Ambasador, raczej nie jesteś w takim związku, prawda? Nie sądzę, że pisałbyś w ten sposób, gdyby nagle pewnego dnia, po kilkunastu latach spędzonych z jednym człowiekiem, którego - jak nam się wydaje - dobrze znamy, z którym dobrze się rozumieliśmy, okazało się, że teraz oto to jest ktoś zupełnie inny. Gdyby pewnego dnia Twój dotychczasowy świat przestał istnieć. Bo tak to jest. Nie możesz dzielić ważnych dla Ciebie chwil z najbliższą osobą, która po prostu przestaje nią być... Może nie nagle, może powoli, ale przestaje.... I to przez to, że wierzy w Boga, a raczej w Jehowę - tego, który jest taki dobry i cieszy się jeżeli ludzie są szczęśliwi. Ale widocznie nie wszystkich ludzi to dotyczy
Może to trochę nie na temat w tej dyskusji... Ale trudno mi czytać to co piszesz. Wiara drugiej strony raczej nie ma nic do tego... A według mnie może mieć, ale w drugim kierunku.
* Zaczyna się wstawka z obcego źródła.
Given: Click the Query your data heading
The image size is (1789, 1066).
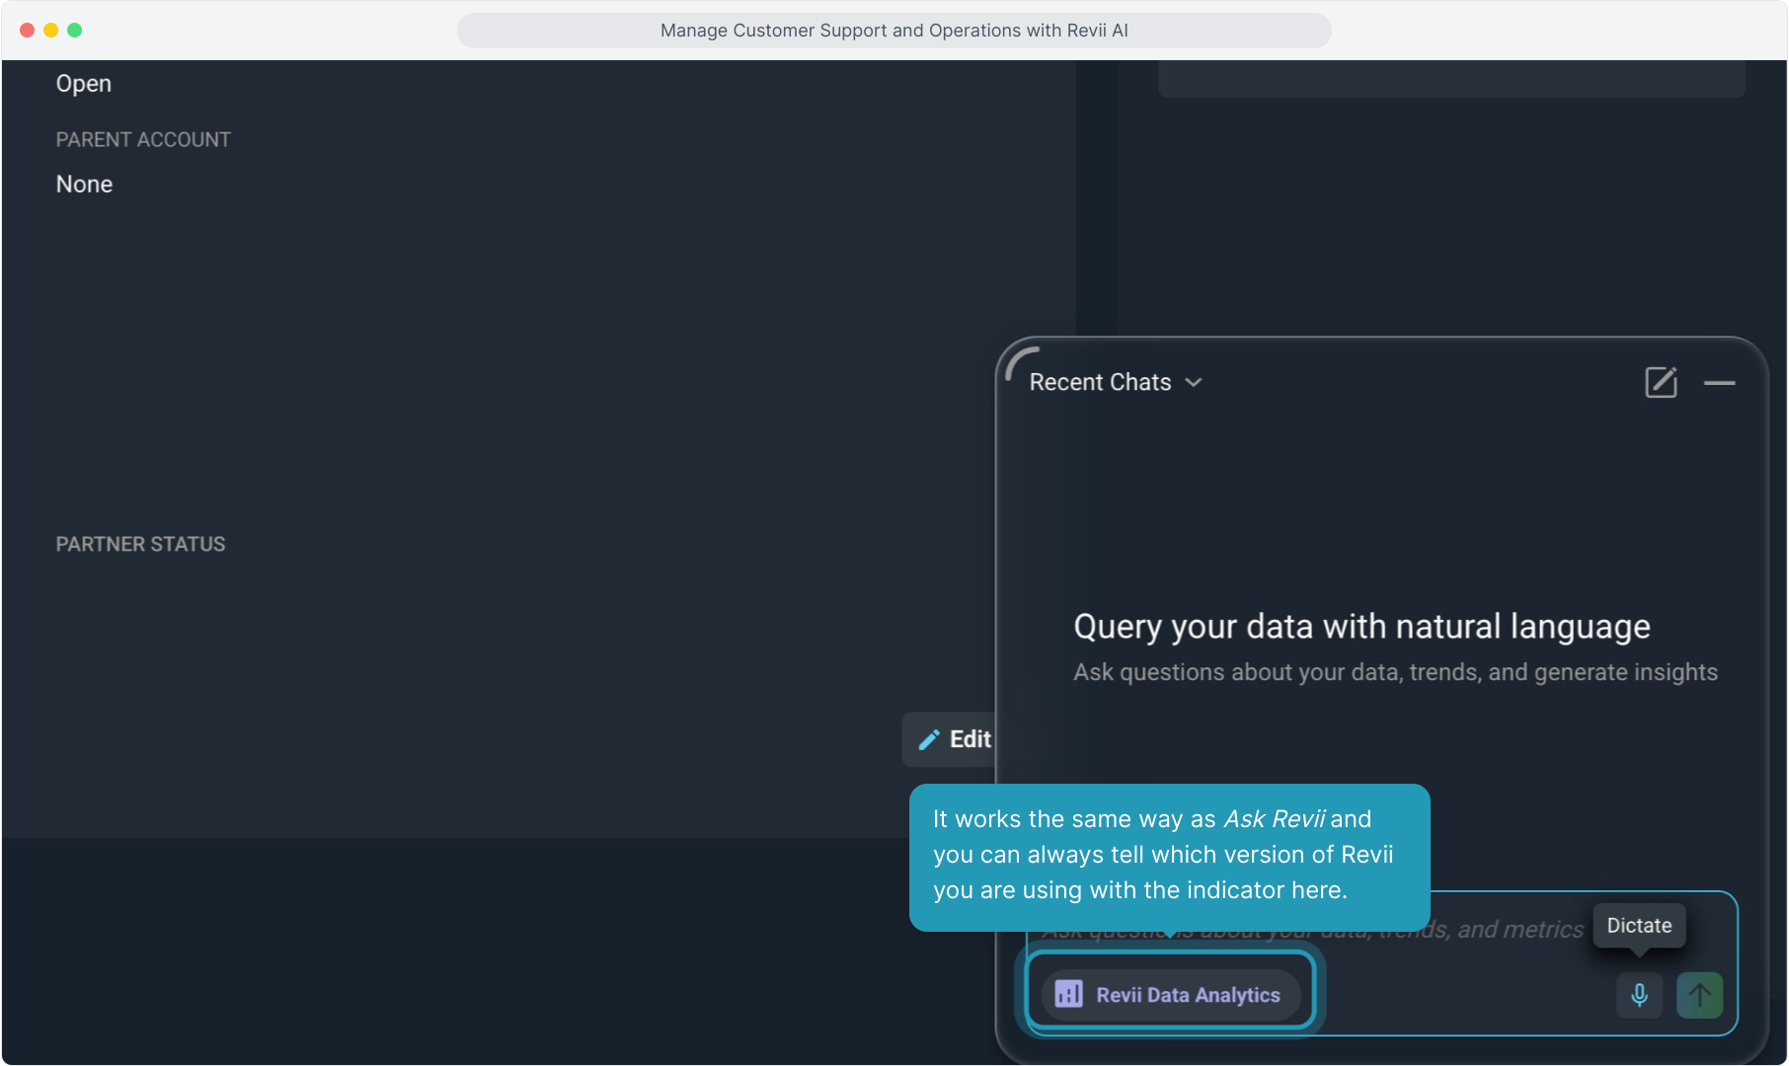Looking at the screenshot, I should click(x=1361, y=627).
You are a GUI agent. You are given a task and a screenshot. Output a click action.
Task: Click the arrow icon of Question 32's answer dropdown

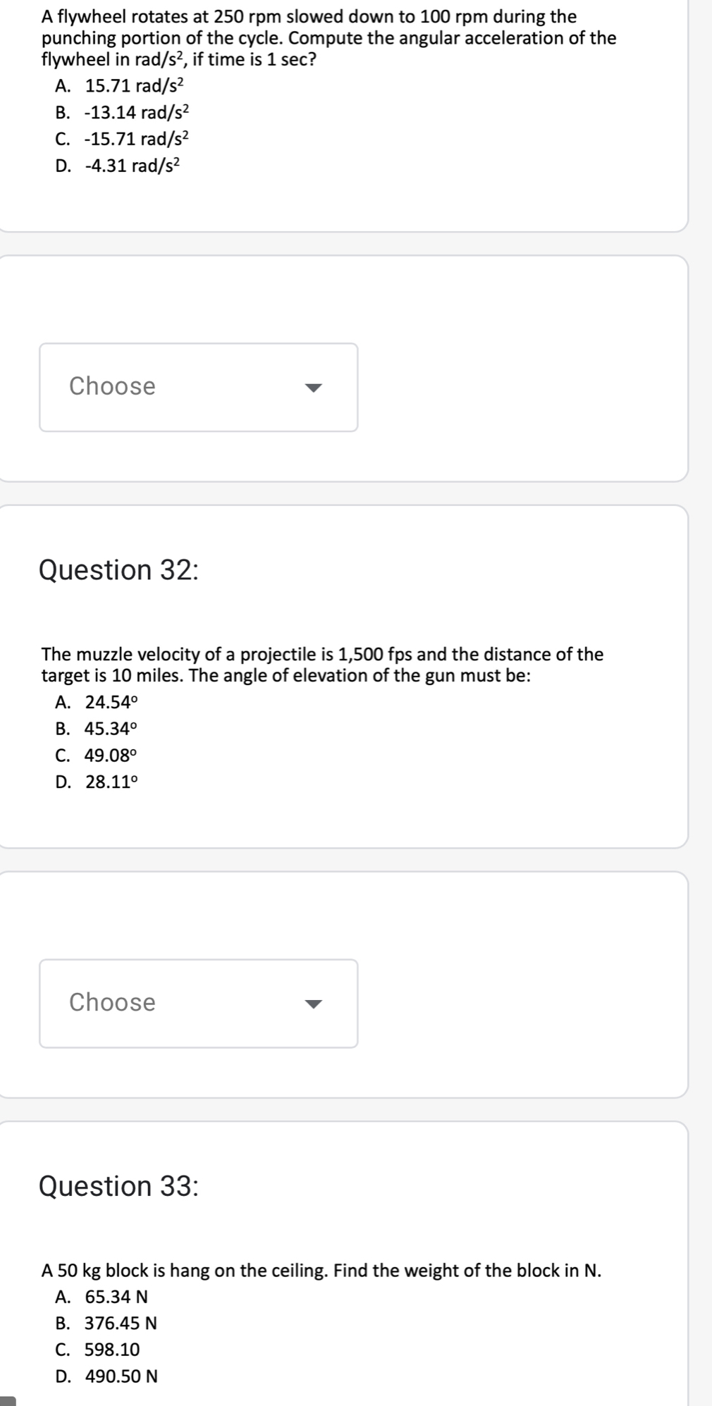[x=313, y=1004]
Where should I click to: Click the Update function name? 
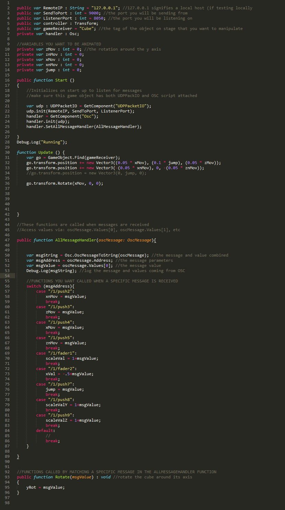pos(45,152)
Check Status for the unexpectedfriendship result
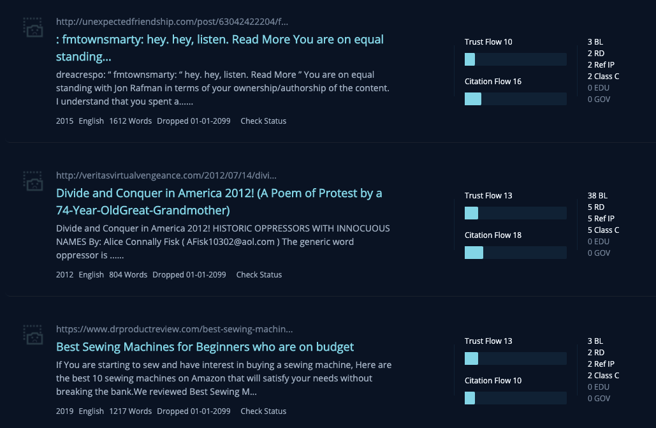The height and width of the screenshot is (428, 656). click(263, 121)
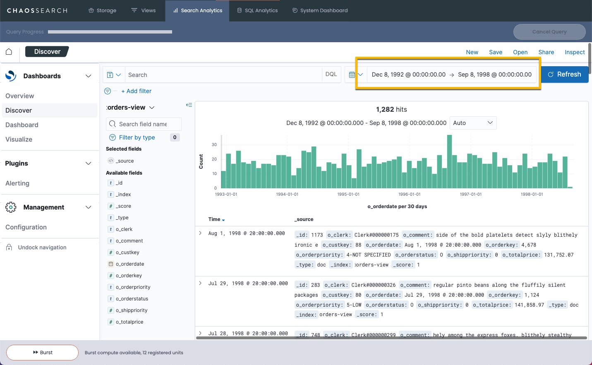The width and height of the screenshot is (592, 365).
Task: Expand the Aug 1, 1998 document row
Action: 200,233
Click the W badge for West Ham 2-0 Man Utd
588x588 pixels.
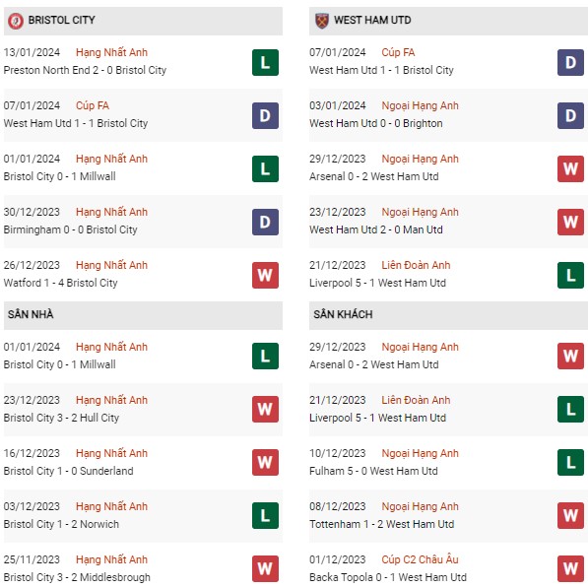(570, 222)
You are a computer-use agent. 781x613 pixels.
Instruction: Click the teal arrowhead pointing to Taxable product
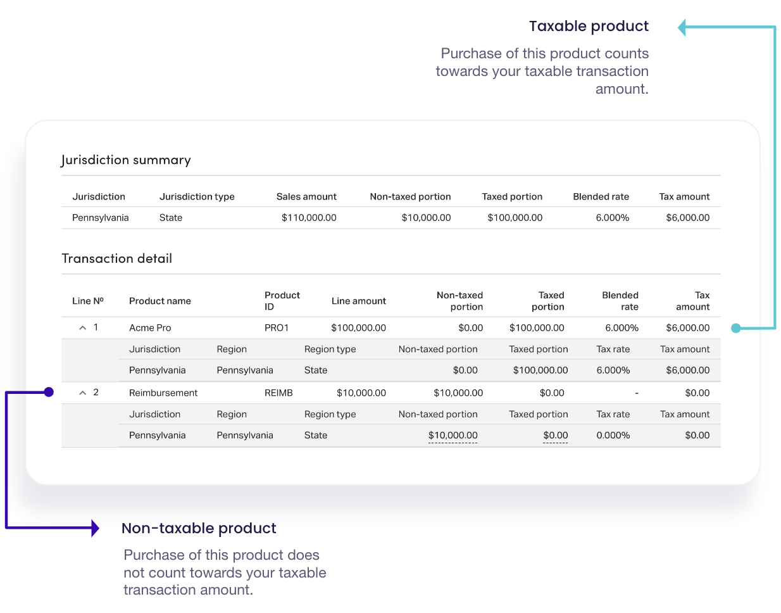[682, 28]
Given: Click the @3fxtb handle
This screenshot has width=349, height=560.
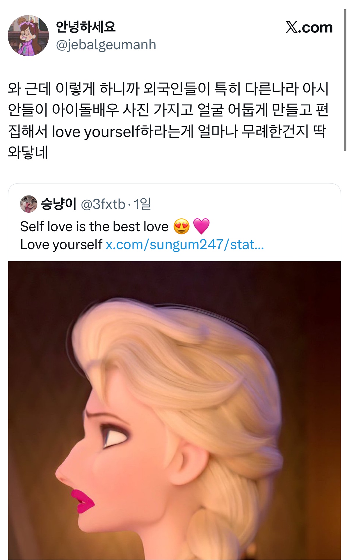Looking at the screenshot, I should [x=103, y=204].
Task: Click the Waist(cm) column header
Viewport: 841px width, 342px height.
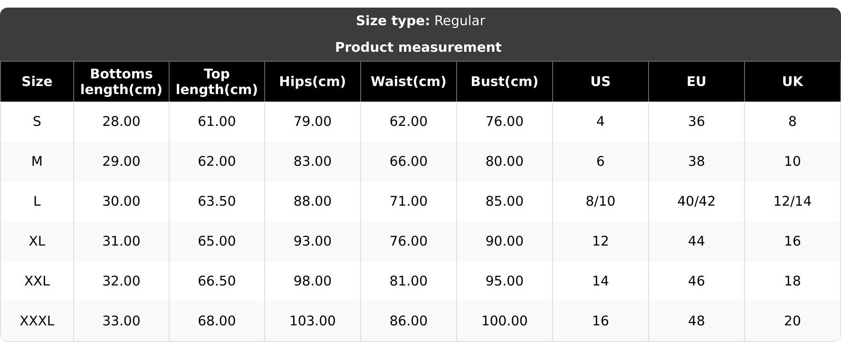Action: [x=409, y=82]
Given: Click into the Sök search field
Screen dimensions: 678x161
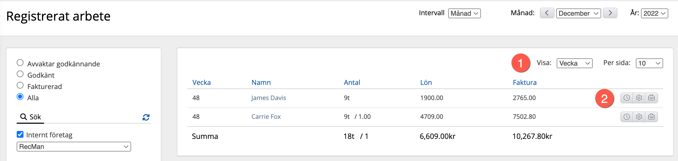Looking at the screenshot, I should coord(84,117).
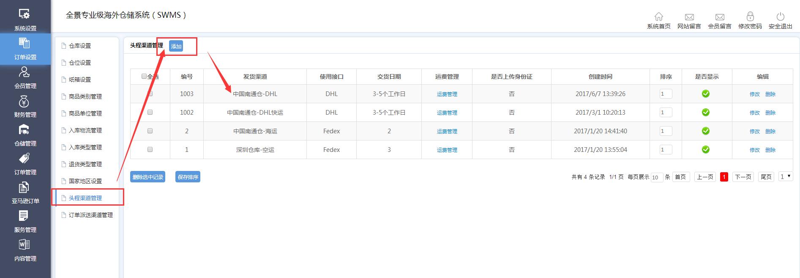Open 亚马逊订单 in the sidebar
This screenshot has width=800, height=278.
25,187
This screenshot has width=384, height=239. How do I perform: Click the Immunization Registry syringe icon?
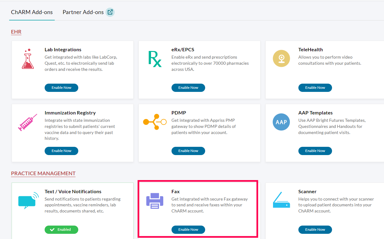tap(28, 122)
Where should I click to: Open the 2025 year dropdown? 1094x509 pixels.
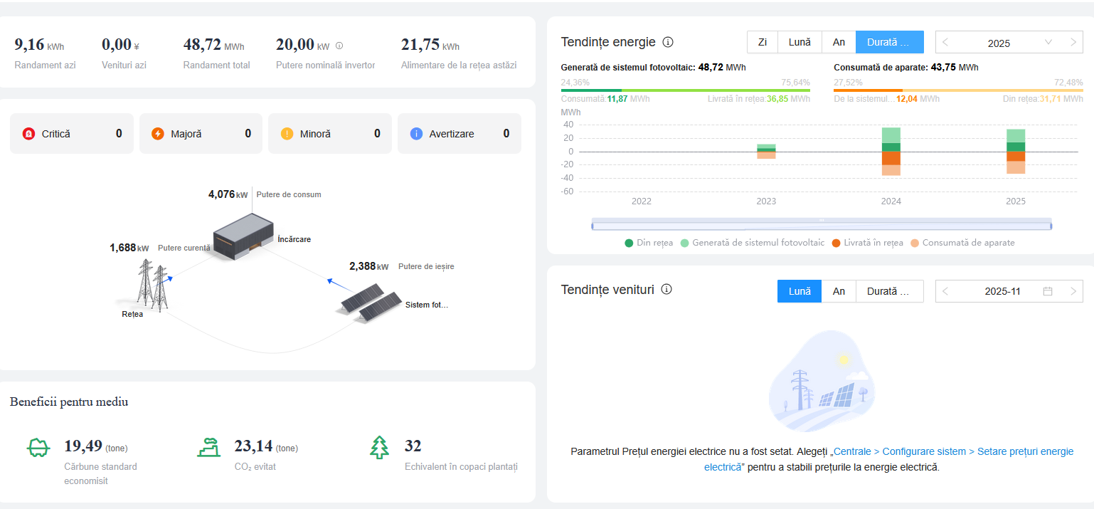coord(1048,43)
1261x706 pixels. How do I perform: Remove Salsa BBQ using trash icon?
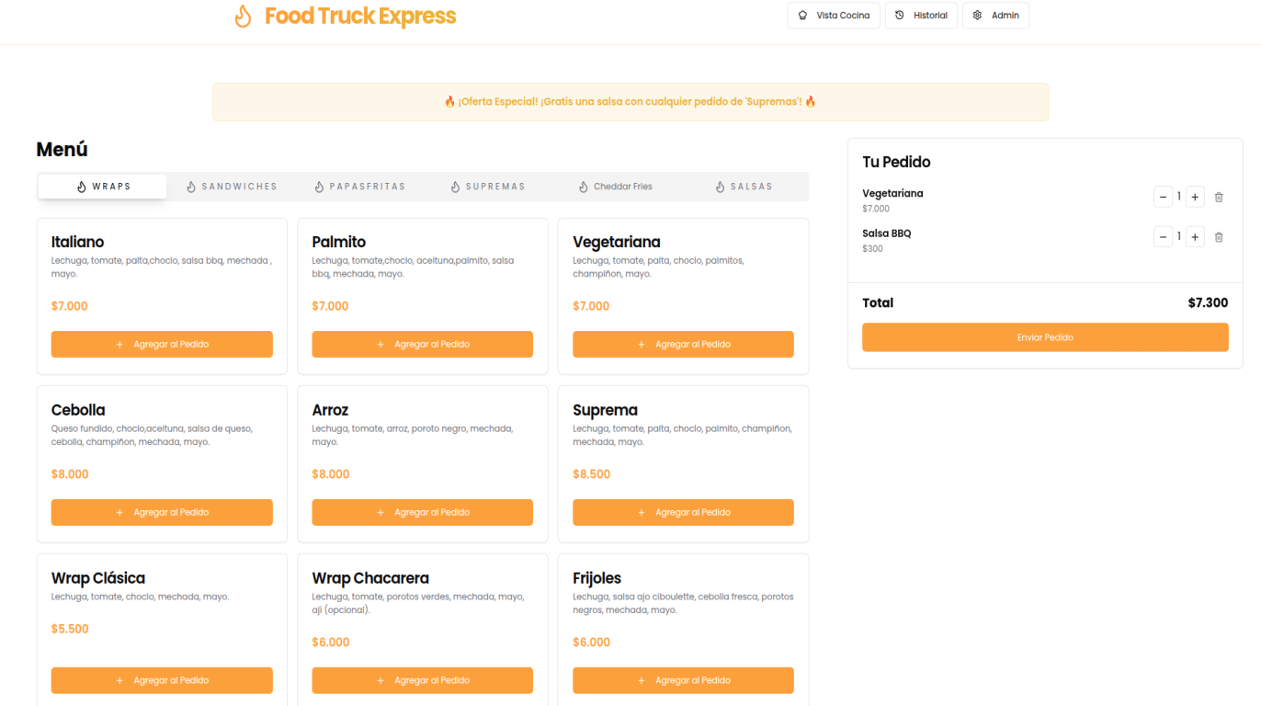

Jeżeli ta druga osoba bardzo mocno wierzy, ale nie jest ŚJ, to może ustąpi, ale nie dlatego, że wyznaje jedyną, prawdziwą wiarę, ale prędzej dlatego, że nie pozwoli jej ona odejść od małżonka... I dlatego, że ŚJ jest przekonany, że wyznaje jedyną, prawdziwą religię. I jeżeli nie ustąpi, to skazuje się na ciągłą wojnę.
Jednak wtedy, nawet jeżeli ustąpi, czy to nadal jest małżeństwo? Według mnie, jego podstawą jest jedność.